The bill strips state and some federal funding from health clinics that perform and promote "nontherapeutic abortions," including Planned Parenthood facilities.
While the bill grants an exemption to abortions performed in cases of rape, incest and preserving the life of the mother, it jeopardizes the fate of other vital women's health programs.
For example, the $1.3 million in state grants that Planned Parenthood is slated to lose was allocated toward HIV testing, cancer screenings and programs that help prevent domestic violence and infant mortality.
In a statement, the organization's president, Cecile Richards, denounced the bill, arguing that it would have "devastating consequences for women across Ohio."
“John Kasich is proudly eliminating care for expectant mothers and newborns; he is leaving thousands without vital STD and HIV testing, slashing a program to fight domestic violence, and cutting access to essential, basic health care," she said.
"It’s clear Kasich has no regard for women’s health or lives, and will stop at nothing to block health care for the tens of thousands of Ohioans who rely on Planned Parenthood,” Richards added.
As HuffPost's Dana Liebelson and Samantha Lachman reported earlier this month, Kasich's decision to sign the bill should not come as a surprise. Although the GOP presidential hopeful has been hailed by many in his party as being moderate, he has long supported abortion restrictions in his state.

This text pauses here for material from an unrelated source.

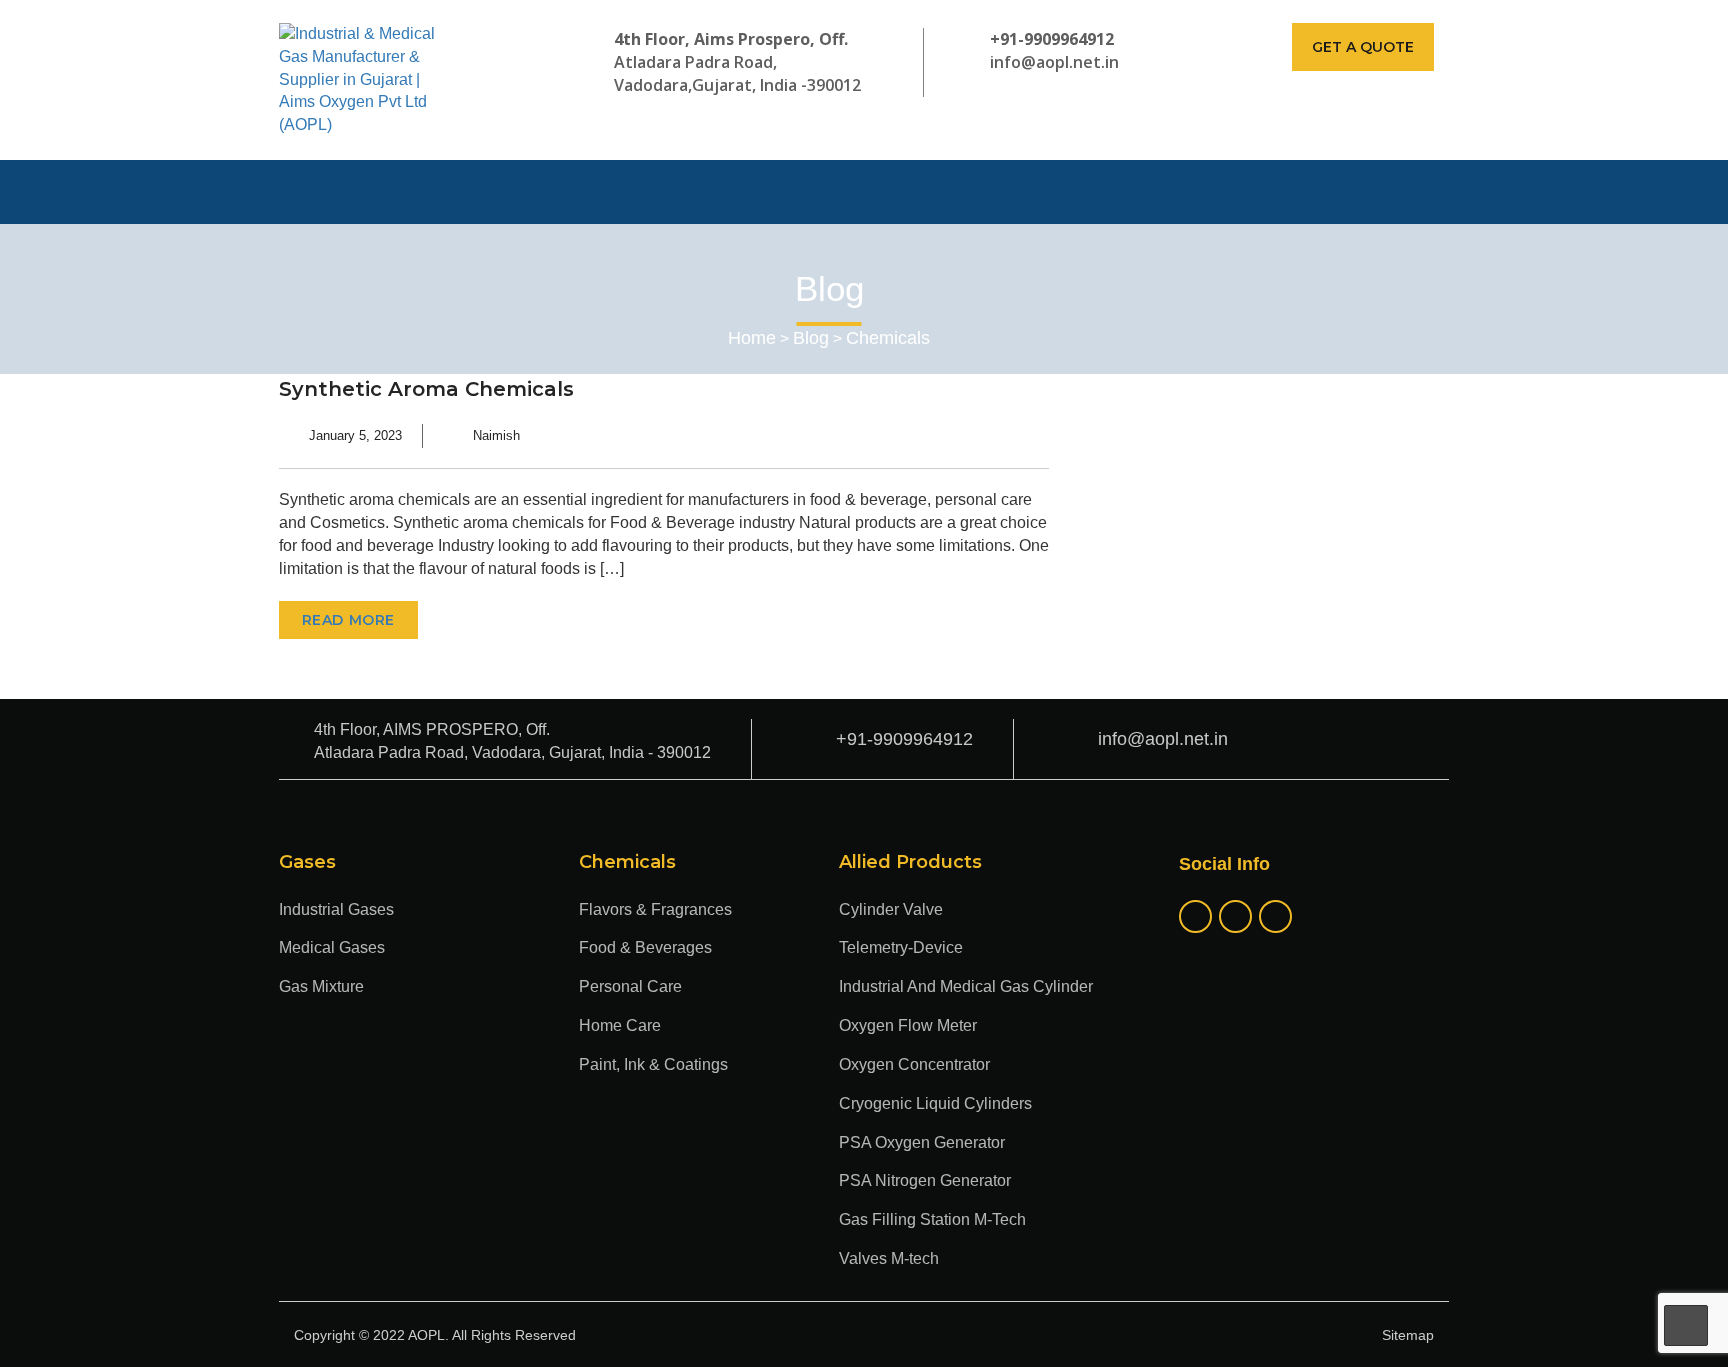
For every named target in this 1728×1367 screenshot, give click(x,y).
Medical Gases (332, 947)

Just months after becoming governor, Kasich signed a bill banning abortions after 20 weeks of pregnancy unless the fetus is nonviable. In 2013, Kasich signed a budget that stripped roughly $1.4 million in family planning funds from Planned Parenthood, required abortion providers to perform ultrasounds on patients seeking abortions and allowed rape crisis centers to be stripped of their public funds if they referred victims to abortion providers, among other measures. The budget also blocked public hospitals from entering into transfer agreements for medical emergencies with abortion clinics, threatening clinics with closure if they couldn't get a private hospital to enter into those agreements. Because private hospitals often have religious affiliations, this arrangement often wasn't possible.
In all, nearly half of Ohio’s abortion clinics have closed since Kasich took office.
Last year, Kasich also said that he supports a state bill that would ban abortions for Down syndrome. Critics argue that the bill violates the Supreme Court’s Roe v. Wade ruling, which declared that women can choose to get an abortion at any point until the fetus is viable and that the choice to get an abortion should be a private matter between the patient and her doctor, not determined by the government.